Incrível! Porque eu cheguei no aeroporto e logo vi um café!!!! [risos]. Sou viciado em café. Mas gosto de café de verdade e o brasileiro é maravilhoso. Eu amei. Então diria que essa foi minha primeira impressão [risos]. Minha segunda foi ver pessoas realmente incríveis, lindas e amigáveis. Muito amigáveis, fáceis de você abordar e conversar. Eu viajo muito e posso dizer que não é assim em todos os países.

Mesmo? Tem-se questionado muito por aqui se somos de fato amigáveis.

Por quê?

Há tanta coisa acontecendo…

Mas no mundo inteiro… Não sei, eu senti esse clima amigável aqui. Talvez porque eu seja uma pessoa amigável. Eu acredito em energia. Então, se eu chegar para você e perguntar onde é o banheiro de uma forma brusca, dura, é totalmente diferente de chegar e perguntar a mesma coisa só que com um sorriso no rosto, dando um “oi” antes. De qualquer forma, todos têm sido tremendamente doces e gentis. E outra coisa: a comida… Eu amo peixe, por exemplo, e o peixe aqui é incrível. Enfim, eu amo comida, café e pessoas, e vocês têm tudo isso [risos].

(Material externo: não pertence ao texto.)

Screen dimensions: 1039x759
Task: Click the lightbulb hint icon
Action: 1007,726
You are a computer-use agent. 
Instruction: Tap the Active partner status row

Sobre a conferência, qual você diria que é a importância de realizá-la num país como o Brasil – que, entre outros problemas ligados a essa temática, tem níveis assustadores de morte de pessoas transexuais?

É justamente por isso! Há cinco ou seis meses eu mesmo não sabia do número de mortes de pessoas LGBTQIA aqui. E fiquei chocado! Boa parte do mundo não entende isso. Então, é claro que temos que fazer essa conferência no Brasil. É uma questão de direitos humanos, e não apenas de direitos dos brasileiros, as pessoas viverem suas vidas do modo como elas quiserem. Desde que você não mate ninguém, é seu direito ser gay, ser hétero, ser negro, ser branco, ser quem você é e quem você quiser ser. Então, o fato de haver pessoas por aí que estão nos assassinando é muito grave. Como ativista, eu tenho a voz para vir a lugares como o Brasil, onde minha “voz branca” é tão poderosa. Eu sou privilegiado por ser um homem branco hoje – eu era uma mulher gay branca.

E você pensa sobre esse viés racial nas suas ações?

Todo o tempo. Porque eu sei que ter me tornado um homem branco me deu poder. Muitos dos meus amigos são negros, minha vida inteira eu convivi com pessoas negras, por isso acho tão importante ser capaz de usar minha voz privilegiada numa arena como essa. É muito interessante observar como as pessoas me ouvem mais, por seu ser um homem trans branco, do que ouviriam um homem trans negro ou um gay negro. É muito triste, mas é a realidade. E a gente precisa tirar vantagem da realidade que temos. Eu me sinto muito honrado, e com sorte, por ser essa pessoa que pode promover mudanças no mundo. Você sabe o quão poderoso é isso? Sempre me emociono quando digo isso, porque eu não era assim. Eu era uma pessoa que me cortava, que já quis me matar, tinha uma vida horrível. E agora cá estou eu, no Brasil, entre essas pessoas lindas e amáveis.

E interessadas em ouvir o que você tem a dizer.

Exato. Isso é muita coisa. Você e eu juntos podermos provocar mudanças.

E o que você espera que vai acontecer por aqui ao longo desses seis dias?

Estou com muita expectativa. Mas de um jeito bom e realista. Muitas pessoas passarão por aqui e muita coisa vai mudar. Há muitas diferenças entre as tantas vozes da comunidade – aqui e no mundo todo –, mas isso é assim com todas as comunidades. Mas estamos aqui por único motivo: mudança. Todos estão cansados do modo como as coisas estão. Aqui, no Brasil, vocês estão cansados de sentir medo de andar na rua – gay, trans etc. – e serem mortos ou mesmo xingados de bicha, sapatão, o que seja. Chega! Estamos em 2015. Essa merda não pode continuar acontecendo.

Você é um otimista?

Dos grandes [risos]. 100%. Sou o cara que sempre olha as coisas de uma maneira positiva, porque eu acredito que se você expressa positividade será isso que você vai receber em troca. O copo está meio cheio. E funciona para mim. Ser uma pessoa positiva faz parte de uma atitude de mudança.